What is Cufflinks software?
Cufflinks is a transcript assembly program that includes a number of tools for analyzing RNA-Seq data. These tools assemble aligned RNA-Seq reads into transcripts, estimate their abundances, test for differential expression and regulation, and provide transcript quantification.
What are bowtie TopHat and Cufflinks?
Bowtie33 forms the algorithmic core of TopHat, which aligns millions of RNA-seq reads to the genome per CPU hour. TopHat’s read alignments are assembled by Cufflinks and its associated utility program to produce a transcriptome annotation of the genome.
What is Cufflinks used for RNA-seq?
Cufflinks assembles individual transcripts from RNA-seq reads that have been aligned to the genome. Because a sample may contain reads from multiple splice variants for a given gene, Cufflinks must be able to infer the splicing structure of each gene.
What is Cuffdiff?
Cuffdiff estimates the number of fragments that originated from each transcript, primary transcript, and gene in each sample. Primary transcript and gene counts are computed by summing the counts of transcripts in each primary transcript group or gene group.
What is the difference between gene and transcript?
Transcripts are defined as RNA molecules that are made from a DNA template. While most genes are associated with multiple transcripts, each transcript is only assigned to a single gene (at least in databases). In other words, different genes never share the same transcript.
What is the transcriptome of a cell?
A transcriptome is the full range of messenger RNA, or mRNA, molecules expressed by an organism. The term “transcriptome” can also be used to describe the array of mRNA transcripts produced in a particular cell or tissue type.
How many transcripts can a gene have?
Although there are fewer than 22,000 protein coding genes known in the human genome, they are transcribed into over 140,000 different transcripts (Ensembl release 66 [1]), over 65% of which have protein coding potential and thus may contribute to protein diversity.
Is RNA transcribed?
Transcription is the process by which the information in a strand of DNA is copied into a new molecule of messenger RNA (mRNA). The newly formed mRNA copies of the gene then serve as blueprints for protein synthesis during the process of translation.
What is RNA transcriptome?
What can tophat and cufflinks do for You?
Together, they allow biologists to identify new genes and new splice variants of known ones, as well as compare gene and transcript expression under two or more conditions. This protocol describes in detail how to use TopHat and Cufflinks to perform such analyses.
What is cufflinks used for in RNA sequencing?
Cufflinks. Transcriptome assembly and differential expression analysis for RNA-Seq. Cufflinks assembles transcripts, estimates their abundances, and tests for differential expression and regulation in RNA-Seq samples. It accepts aligned RNA-Seq reads and assembles the alignments into a parsimonious set of transcripts.
Do I need a reference genome for tophat or cufflinks?

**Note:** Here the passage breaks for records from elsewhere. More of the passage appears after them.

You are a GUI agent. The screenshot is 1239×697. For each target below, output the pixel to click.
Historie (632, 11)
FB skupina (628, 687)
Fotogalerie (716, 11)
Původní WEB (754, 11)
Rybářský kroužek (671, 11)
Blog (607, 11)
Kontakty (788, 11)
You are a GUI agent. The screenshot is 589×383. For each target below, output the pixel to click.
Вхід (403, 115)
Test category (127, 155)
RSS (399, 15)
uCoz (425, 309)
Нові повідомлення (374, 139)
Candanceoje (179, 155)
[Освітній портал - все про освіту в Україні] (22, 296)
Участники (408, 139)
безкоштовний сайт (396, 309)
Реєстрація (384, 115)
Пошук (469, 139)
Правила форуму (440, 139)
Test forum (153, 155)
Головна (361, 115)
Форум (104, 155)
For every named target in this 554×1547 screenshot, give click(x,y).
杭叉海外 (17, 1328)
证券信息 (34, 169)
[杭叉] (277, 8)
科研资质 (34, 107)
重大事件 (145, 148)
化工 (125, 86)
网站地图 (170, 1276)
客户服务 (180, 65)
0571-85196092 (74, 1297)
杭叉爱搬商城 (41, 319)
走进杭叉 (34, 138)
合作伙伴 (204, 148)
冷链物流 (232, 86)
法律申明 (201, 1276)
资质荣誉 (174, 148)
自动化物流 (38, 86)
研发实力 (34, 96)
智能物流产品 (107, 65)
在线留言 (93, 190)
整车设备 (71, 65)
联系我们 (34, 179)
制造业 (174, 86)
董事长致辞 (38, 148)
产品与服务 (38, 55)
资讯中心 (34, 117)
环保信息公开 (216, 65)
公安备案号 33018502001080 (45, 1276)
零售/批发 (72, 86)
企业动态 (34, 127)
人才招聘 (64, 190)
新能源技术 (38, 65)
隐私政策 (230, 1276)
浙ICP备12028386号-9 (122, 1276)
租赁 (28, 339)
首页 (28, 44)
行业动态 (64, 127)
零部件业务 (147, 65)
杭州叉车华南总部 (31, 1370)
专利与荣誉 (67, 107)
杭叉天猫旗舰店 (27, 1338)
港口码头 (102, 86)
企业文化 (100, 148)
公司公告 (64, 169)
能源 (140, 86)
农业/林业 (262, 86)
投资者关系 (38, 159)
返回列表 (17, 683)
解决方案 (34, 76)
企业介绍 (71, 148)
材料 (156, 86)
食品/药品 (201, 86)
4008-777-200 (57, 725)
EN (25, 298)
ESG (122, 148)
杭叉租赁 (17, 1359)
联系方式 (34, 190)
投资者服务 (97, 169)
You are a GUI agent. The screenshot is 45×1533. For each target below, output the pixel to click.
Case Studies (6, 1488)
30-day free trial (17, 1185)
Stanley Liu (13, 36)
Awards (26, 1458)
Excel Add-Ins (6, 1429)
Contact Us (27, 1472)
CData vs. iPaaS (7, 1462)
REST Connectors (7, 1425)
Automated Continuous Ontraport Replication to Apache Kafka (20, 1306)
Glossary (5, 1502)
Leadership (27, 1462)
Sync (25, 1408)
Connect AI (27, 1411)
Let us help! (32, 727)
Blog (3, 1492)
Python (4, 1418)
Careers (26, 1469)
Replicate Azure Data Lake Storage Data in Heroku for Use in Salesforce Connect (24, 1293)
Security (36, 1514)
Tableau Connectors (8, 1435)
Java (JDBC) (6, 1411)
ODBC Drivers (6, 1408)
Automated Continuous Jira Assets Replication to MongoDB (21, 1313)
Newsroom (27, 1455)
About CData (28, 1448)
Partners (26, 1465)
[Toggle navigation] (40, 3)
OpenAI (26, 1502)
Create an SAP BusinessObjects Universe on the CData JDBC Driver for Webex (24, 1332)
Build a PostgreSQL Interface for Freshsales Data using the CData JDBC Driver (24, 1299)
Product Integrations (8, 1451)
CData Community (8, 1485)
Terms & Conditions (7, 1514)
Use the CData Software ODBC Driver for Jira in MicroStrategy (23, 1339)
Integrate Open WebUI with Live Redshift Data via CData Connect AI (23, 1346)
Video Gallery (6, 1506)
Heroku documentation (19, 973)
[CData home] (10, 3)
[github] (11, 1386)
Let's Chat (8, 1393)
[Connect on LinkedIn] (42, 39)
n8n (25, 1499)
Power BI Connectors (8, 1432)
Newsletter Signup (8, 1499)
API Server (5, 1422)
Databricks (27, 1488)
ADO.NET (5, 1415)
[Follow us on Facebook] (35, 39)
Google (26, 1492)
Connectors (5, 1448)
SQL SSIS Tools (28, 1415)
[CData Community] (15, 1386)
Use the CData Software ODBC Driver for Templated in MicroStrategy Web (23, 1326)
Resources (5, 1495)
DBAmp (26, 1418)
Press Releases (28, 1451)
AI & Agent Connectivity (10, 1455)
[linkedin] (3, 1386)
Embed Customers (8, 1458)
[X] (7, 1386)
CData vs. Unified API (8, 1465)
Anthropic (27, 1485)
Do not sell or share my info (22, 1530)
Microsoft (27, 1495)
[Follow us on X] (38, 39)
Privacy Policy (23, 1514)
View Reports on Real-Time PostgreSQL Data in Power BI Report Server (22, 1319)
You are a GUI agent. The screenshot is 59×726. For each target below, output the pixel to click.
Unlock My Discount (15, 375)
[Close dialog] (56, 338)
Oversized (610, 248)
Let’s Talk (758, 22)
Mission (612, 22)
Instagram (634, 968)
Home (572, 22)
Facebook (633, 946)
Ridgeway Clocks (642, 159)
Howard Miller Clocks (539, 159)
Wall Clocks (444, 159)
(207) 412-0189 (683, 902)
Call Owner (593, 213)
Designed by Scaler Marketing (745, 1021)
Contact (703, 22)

In particular, TopHat and Cufflinks require a sequenced genome (see below for references to tools that can be used without a reference genome). This protocol also assumes that RNA-seq was performed with either Illumina or SOLiD sequencing machines.
What is the difference between cufflinks 8 and cuffdiff?
Cufflinks 8 ( http://cufflinks.cbcb.umd.edu/) uses this map against the genome to assemble the reads into transcripts. Cuffdiff, a part of the Cufflinks package, takes the aligned reads from two or more conditions and reports genes and transcripts that are differentially expressed using a rigorous statistical analysis.